Until the haze surrounding legalities of a voter-approved marijuana initiative clears, the city of Spokane Valley will continue to walk the middle ground on the issue for the time being.
At Tuesday’s regular meeting of the City Council, Erik Lamb, deputy city attorney, briefed the council regarding the current status of Initiative 502, which legalized the recreational use – to a certain extent, anyway – in Washington state. While voters passed the initiative last November, I-502 still contradicts federal laws that criminalize pot use and possession.
Until state and federal lawmakers clarify matters, this puts cities like Spokane Valley in a bit of a quandary.
“This presents a thorny issue, whether federal law preempts state law,” Lamb told the council.
Across Washington, municipal and county governments have all been faced with the same issue: Where to locate businesses looking to sell marijuana and its associated paraphernalia. By December of this year, the state needs to have rules adopted governing the growing and selling off pot, and licenses need to be issued at that time.
Like liquor licenses in the past, cities can object to marijuana licenses being issued. The state expects to start issuing license later this summer.
“We don’t know how many (requests for licenses) there will be,” Lamb said.

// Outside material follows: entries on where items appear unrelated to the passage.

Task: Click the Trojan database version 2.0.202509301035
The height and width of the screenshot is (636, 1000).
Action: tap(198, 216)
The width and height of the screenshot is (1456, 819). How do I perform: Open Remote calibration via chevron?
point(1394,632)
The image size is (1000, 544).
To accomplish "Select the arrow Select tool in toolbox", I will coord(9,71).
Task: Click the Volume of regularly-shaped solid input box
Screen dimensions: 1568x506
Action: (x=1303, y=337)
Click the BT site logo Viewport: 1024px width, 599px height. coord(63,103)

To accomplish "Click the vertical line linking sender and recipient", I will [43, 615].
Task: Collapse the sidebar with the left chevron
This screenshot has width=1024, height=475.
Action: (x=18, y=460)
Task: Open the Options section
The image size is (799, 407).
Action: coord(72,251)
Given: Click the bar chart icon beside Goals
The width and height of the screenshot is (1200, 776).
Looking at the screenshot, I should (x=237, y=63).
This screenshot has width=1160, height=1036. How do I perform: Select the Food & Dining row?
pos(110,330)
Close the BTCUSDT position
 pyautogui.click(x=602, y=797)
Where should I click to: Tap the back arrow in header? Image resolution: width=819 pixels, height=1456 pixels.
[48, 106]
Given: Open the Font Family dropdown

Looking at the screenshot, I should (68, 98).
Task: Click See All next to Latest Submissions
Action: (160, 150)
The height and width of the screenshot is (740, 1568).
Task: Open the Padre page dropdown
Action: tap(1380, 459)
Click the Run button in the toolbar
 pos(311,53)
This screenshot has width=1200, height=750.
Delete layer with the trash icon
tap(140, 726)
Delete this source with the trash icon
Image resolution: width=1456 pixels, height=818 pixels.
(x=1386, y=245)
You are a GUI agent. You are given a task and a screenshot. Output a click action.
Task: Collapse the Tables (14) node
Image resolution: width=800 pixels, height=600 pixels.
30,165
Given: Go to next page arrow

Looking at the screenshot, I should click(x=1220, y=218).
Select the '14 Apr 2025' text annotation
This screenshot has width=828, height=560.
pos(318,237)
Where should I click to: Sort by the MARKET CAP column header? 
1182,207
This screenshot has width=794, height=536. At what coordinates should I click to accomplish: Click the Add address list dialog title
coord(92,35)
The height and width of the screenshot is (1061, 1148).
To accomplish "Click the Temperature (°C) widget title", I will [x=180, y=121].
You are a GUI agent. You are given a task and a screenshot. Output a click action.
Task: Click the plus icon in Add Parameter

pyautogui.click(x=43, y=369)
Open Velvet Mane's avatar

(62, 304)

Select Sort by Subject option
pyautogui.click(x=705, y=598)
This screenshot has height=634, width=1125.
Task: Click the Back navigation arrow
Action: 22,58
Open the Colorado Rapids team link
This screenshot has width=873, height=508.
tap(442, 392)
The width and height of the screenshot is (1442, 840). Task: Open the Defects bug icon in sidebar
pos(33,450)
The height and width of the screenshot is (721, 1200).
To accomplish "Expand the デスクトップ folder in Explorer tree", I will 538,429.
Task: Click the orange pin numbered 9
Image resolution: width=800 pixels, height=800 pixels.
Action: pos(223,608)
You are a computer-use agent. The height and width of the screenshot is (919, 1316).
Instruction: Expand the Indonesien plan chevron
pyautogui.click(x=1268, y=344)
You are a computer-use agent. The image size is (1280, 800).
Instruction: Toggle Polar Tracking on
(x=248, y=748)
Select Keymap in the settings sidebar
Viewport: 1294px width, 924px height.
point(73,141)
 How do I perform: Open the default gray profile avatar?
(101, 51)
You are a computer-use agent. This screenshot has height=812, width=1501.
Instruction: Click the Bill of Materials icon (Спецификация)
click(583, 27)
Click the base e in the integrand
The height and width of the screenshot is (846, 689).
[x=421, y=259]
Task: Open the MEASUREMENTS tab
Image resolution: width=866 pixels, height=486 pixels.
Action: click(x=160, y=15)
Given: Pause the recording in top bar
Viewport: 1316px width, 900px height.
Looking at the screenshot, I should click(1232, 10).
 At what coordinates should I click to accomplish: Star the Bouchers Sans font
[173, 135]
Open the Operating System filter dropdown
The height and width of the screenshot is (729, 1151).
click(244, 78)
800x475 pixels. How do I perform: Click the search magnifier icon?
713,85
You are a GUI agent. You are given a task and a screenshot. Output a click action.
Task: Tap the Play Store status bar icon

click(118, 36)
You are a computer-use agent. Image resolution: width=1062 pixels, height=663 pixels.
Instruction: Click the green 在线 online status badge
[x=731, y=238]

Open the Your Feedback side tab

Some jurisdictions – like the city of Spokane – have imposed six-month moratoriums on issuing such licenses in order to kick the can down the curb in order to give officials more time to study the issue and its ramifications. However, Lamb said that’s merely delaying the inevitable as moratoriums can’t last indefinitely. The city of Cheney, for example, recently rescinded its own six-month moratorium.
I-502 is specific in its language that a 1,000-square-foot buffer zone around “sensitive uses” like schools, churches, daycare centers, parks, pools and recreation centers is a necessary separation from locales selling marijuana. While city staffers have identified those areas, Lamb said there is some question on what the definitions of those places are. Is the Centennial Trail a park? Is Oz Fitness a recreation center? Some clarification from state officials is hoped for, Lamb said.
With state excise taxes on pot sales, processing and growing (25 percent each) going to a dedicated “marijuana fund” to be used for state general fund and drug-education purposes, only B&O taxes on production and local retail sales taxes will go to local jurisdictions.
Then, there’s the issue of medical marijuana, which was unaffected by I-502’s passage. Lamb said the city takes a “middle path” by issuing business licenses under state law, which legitimizes Spokane Valley’s recognition of the spirit of the law. However, the city also provides a disclaimer that it “makes no statement” on the legality of medical marijuana.
Until the state gets to the point where it starts issuing business licenses, questions will remain.
“In all, I don’t think we need to do anything right now,” Lamb said.
In other news, the council affirmed Mayor Tom Towey’s choice to appoint land surveyor Michael Phillips to the city Planning Commission, filling the vacancy created when former member Rod Higgins was appointed last month to the City Council. Phillips has lived in Spokane Valley for 36 years and is a graduate of Central Valley High School.
The only other applicant to the Planning Commission was sam Wood, a real estate appraiser.